The individual universe each human being mentally carries around is a product of our brain, which most likely represents the most complex object in the world. How does the brain come into existence during development? The ontogeny of the vertebrate central nervous system (CNS: brain and spinal cord) itself is a highly complex yet strongly conserved morphogenetic process. The early vertebrate embryo exhibits three embryonic cellular sheets called germ layers, the most peripheral one being the ectoderm. Its dorsal portion represents the neuroectoderm that develops into the prospective nervous system. The neuroectoderm segregates early from the ventrolaterally lying general ectoderm, which forms the future epidermal skin and its derivatives. Subsequently, the central main portion of the neuroectoderm, the neural plate, is “swallowed” by the general ectoderm through the process of neurulation. As a result, the neural plate separates from the general ectoderm and descends into the deep of the embryo, where it develops into a hollow neural tube surrounding a cerebrospinal fluid- (liquor-) filled ventricle. Meanwhile, the general ectoderm closes the temporarily opened dorsal backside of the embryo. The apparent formation along the anteroposterior axis of initially three brain vesicles (forebrain, midbrain, hindbrain) that transform subsequently into five brain vesicles (telencephalon, diencephalon, mesencephalon, metencephalon, myelencephalon) somewhat hides the parallel establishment of finer transverse subdivisions called neuromeres (rhombomeres in the hindbrain, prosomeres in the forebrain, see later). What follows is the differentiation of functional subdivisions of the brain and spinal cord (for example, the optic tectum/superior colliculus, a midbrain sensorimotor integration center, or the hypothalamus, the major control center of visceral processes).
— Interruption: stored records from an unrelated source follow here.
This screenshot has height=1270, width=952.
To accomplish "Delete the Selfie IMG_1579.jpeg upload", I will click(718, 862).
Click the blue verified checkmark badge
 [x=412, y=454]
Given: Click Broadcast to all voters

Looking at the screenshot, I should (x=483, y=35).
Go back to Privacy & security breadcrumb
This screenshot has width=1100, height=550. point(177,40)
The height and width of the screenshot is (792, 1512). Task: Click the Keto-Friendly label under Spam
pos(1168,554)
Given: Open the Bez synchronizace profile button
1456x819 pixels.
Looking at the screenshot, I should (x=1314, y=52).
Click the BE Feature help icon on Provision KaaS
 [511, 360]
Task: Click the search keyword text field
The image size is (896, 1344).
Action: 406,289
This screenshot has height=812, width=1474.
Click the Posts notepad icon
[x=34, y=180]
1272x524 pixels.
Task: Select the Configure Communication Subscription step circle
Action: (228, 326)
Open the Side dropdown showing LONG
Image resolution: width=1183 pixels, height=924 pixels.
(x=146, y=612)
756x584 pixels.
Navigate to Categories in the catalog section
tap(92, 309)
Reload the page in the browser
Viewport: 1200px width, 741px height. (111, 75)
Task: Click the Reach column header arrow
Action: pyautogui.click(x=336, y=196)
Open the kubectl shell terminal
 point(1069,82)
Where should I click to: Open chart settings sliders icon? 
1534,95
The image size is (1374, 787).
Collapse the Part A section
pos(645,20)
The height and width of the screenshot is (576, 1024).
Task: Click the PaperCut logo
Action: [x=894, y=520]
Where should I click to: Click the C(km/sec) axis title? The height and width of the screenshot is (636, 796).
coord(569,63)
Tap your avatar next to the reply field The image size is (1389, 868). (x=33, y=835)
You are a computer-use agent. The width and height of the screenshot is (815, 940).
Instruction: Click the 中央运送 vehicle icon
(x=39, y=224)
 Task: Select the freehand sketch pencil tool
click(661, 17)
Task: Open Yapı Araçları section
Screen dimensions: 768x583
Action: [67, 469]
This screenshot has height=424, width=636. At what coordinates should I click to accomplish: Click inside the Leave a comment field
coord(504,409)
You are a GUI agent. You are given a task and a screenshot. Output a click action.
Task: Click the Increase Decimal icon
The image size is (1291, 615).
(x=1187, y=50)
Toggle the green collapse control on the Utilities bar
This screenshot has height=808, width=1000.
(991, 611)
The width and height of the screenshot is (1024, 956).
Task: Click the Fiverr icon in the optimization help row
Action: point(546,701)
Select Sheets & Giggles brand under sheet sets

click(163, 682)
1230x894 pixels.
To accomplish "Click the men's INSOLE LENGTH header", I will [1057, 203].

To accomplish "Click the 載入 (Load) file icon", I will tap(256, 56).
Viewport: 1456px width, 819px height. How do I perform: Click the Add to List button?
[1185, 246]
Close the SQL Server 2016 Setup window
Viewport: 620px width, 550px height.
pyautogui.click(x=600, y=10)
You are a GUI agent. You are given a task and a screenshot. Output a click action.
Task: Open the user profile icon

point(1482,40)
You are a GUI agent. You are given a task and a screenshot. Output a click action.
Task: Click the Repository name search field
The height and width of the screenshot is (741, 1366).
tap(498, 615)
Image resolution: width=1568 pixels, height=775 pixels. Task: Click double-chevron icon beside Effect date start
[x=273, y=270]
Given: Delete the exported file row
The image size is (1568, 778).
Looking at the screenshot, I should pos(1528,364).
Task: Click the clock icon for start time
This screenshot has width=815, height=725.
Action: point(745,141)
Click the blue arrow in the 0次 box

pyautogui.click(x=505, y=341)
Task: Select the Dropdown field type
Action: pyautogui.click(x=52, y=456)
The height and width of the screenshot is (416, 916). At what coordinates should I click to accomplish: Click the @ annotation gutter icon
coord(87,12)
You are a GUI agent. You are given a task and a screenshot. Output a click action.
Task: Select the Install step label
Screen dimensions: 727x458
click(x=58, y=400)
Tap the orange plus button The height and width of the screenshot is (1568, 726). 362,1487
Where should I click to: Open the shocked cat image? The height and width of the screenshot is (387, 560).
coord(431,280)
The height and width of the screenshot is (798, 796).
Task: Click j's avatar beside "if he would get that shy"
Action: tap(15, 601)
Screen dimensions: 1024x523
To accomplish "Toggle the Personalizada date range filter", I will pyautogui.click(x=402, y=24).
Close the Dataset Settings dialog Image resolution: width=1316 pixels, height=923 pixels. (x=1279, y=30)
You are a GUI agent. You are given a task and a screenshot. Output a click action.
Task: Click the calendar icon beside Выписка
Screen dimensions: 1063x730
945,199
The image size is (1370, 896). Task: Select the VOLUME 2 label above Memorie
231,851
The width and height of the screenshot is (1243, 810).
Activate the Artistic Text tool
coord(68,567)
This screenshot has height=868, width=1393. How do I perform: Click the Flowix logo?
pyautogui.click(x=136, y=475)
Historically, scientists have always aimed to identify the fundamental building blocks of the vertebrate brain. In other words, they have tried to determine the basic developmental brain units and to answer the question of how these transform into functional structures of the mature brain. Before going into a more detailed discourse of the development of finer brain subdivisions (see Section 1.3), we will shortly examine the early events of brain morphogenesis relating to the emergence of vesicles and neuromeres, as well as of longitudinal zones, followed by an account on the neuromeric (prosomeric) model and on central nervous neurogenesis. An excellent in-depth historical account on the understanding of vertebrate brain morphogenesis has been given by Nieuwenhuys (1998a,b,c).